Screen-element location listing
• • • • •

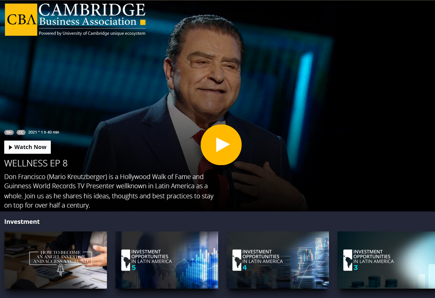Click the Latin America map icon on episode 4
435x298 pixels.
(237, 260)
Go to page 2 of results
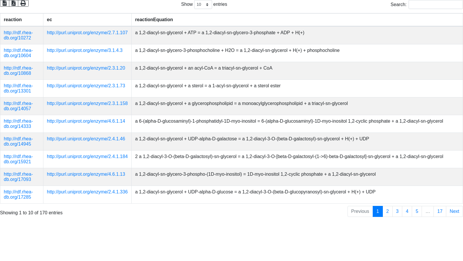The width and height of the screenshot is (463, 261). (x=387, y=211)
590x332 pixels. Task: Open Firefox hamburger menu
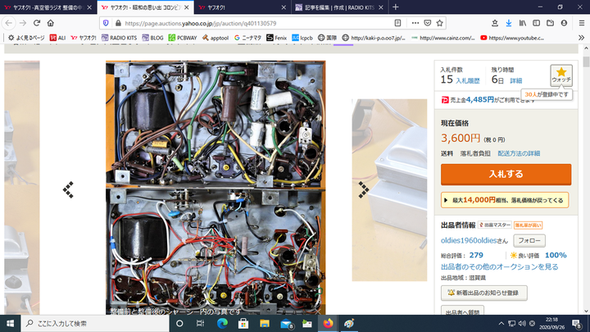(x=580, y=23)
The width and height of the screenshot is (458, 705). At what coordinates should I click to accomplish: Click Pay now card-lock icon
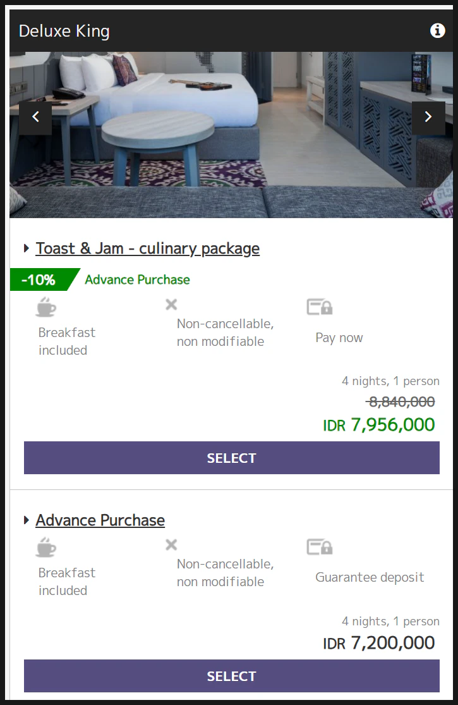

• • • • •

## Job
Give the listing above again with "hamburger menu" swapped for "main menu" everywhere it appears and everything else unchanged. Leave the pictures out of your answer.

## Exercise solution
Click the Latin America map icon on episode 4
435x298 pixels.
(237, 260)
Go to page 2 of results
The width and height of the screenshot is (463, 261). (x=387, y=211)
590x332 pixels. Task: Open Firefox main menu
(x=580, y=23)
The width and height of the screenshot is (458, 705). At what coordinates should I click to accomplish: Click Pay now card-lock icon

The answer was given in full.